Scriptural and apocryphal traditions regarding the Tree of Life
later merge in Christianity with the cult of the cross to produce
the Tree of the Cross. The fantastic Story of the True Cross
identifies the wood used for the cross in the crucifixion of Jesus
Christ as being ultimately from the Tree of Knowledge of Good and
Evil in the Garden of Eden. Other stories claim that Adam
was buried at Jerusalem and three trees grew out of his mouth to
mark the centre of the earth.
In Ancient Assyria, contemporary with the ziggurats, trees, fruit
trees especially, were associated with fertility. The
significance of trees in Ancient Assyria is shown in the numerous
relieves of winged deities watering or protecting sacred trees.
Sacred trees, or trees of life, were associated in Ancient Assyria
with the worship of the god Enlil.
Some trees become sacred through what may have occurred in their
proximity. It was under a pipal tree that Siddhartha Gautama
(born 566 BCE) meditated until he attained enlightenment (Nirvana)

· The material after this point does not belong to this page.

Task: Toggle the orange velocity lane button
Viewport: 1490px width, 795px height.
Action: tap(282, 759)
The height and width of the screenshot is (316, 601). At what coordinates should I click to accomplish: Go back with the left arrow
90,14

and became the Buddha. The Bodhi or Bo (Enlightenment) tree
is now the centre of a major Buddhist sacred shrine known as Bodh
Gaya.
For the ancient Celts, the Yew tree was a symbol of immortality,
and holy trees elsewhere functioned as symbols of renewal. A
tree scarred by lightning was identified as a tree of life, and,
according to Pliny the Celtic Druids believed that mistletoe grew
in places which had been struck by lightning. The Druids
performed rituals and ceremonies in groves of sacred oak trees,
and believed that the interior of the oak was the abode of the
dead. In India, it is believed that the Brahma Daitya, the
ghosts of brahmans, live in the fig trees, the pipal (ficus
religiosa), or the banyan (ficus indica), awaiting liberation or
reincarnarnation. Among the eight or so species of tree
considered sacred in India, these two varieties of fig are the
most highly venerated.
The identification of sacred trees as symbols of renewal is
widespread. In China, the Tree of Life, the Kien-Luen, grows
on the slopes of Kuen-Luen, while the Moslem Lote tree marks the
boundary between the human and the divine. From the four
boughs of the Buddhist Tree of Wisdom flow the rivers of life.

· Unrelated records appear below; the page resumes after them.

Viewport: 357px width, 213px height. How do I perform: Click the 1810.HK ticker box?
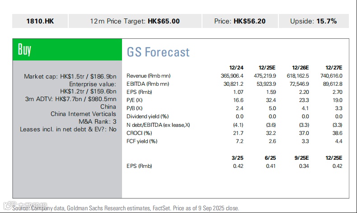pos(40,21)
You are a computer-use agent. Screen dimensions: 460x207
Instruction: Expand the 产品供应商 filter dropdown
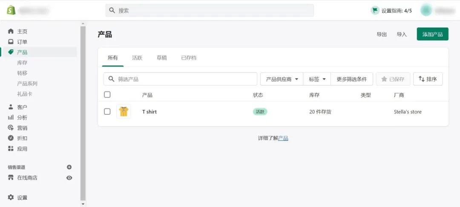pos(282,79)
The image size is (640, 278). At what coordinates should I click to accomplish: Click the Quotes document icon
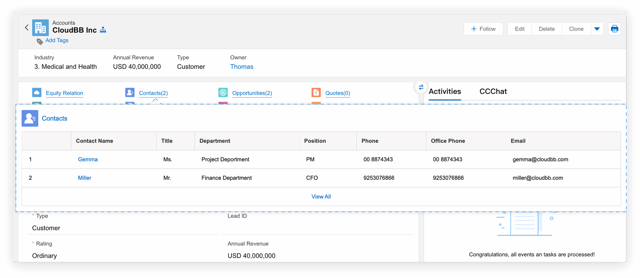point(316,93)
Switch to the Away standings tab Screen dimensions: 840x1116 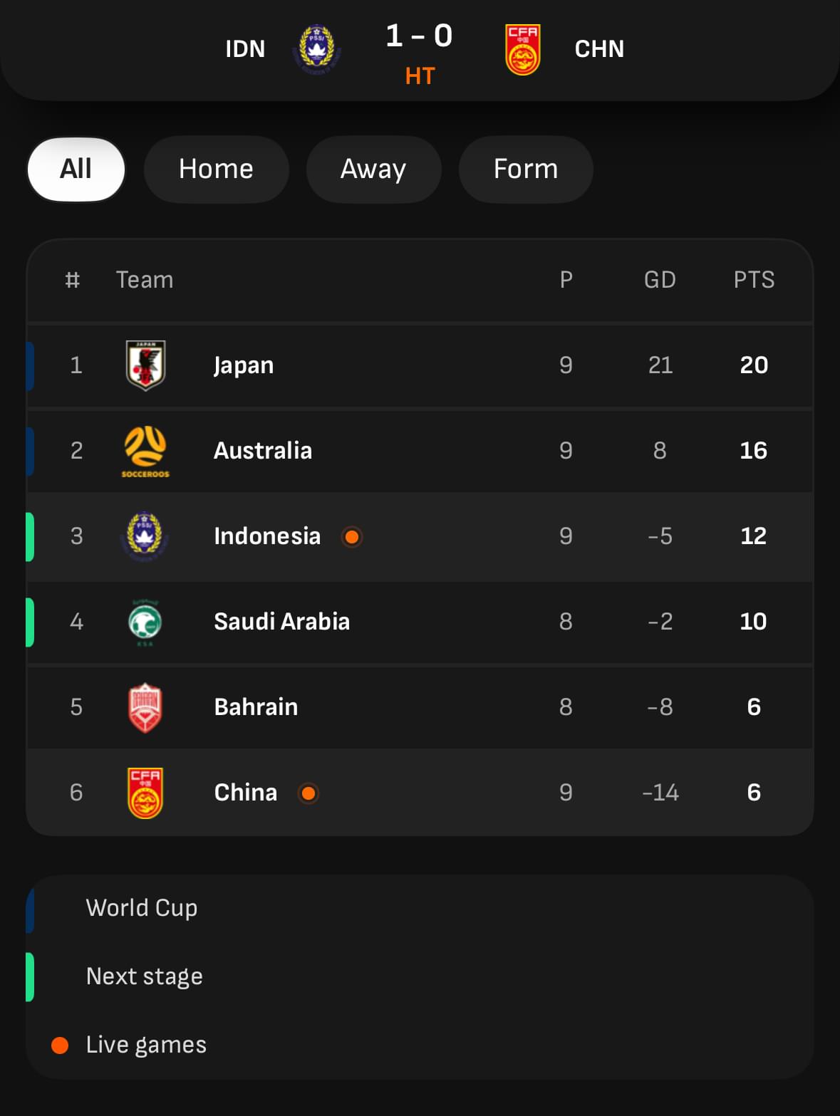[x=373, y=170]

The great ash tree Yggdrasil of Nordic myth connects with its
roots and boughs the underworld and heaven.
In Japan, trees such as the cryptomeria are venerated at Shinto
shrines. Especially sacred is the sakaki, a branch from
which stuck upright in the ground is represented by the shin-no-mihashira,
or sacred central post, over and around which the wooden Shrines
at Ise are built. The shin-no-mihashira is both the sakaki
branch and the pillar confirmed in the nethermost ground, like the
heaven-tree in many Japanese legends.
Sacred forests still exist in India and in Bali, Indonesia.
The holy forests in Bali are annexed to temples that may or may
not be enclosed in it, such as the Holy Forest at Sangeh.
The general feeling of respect and veneration for trees in India
has produced a great variety of tree myths and traditions.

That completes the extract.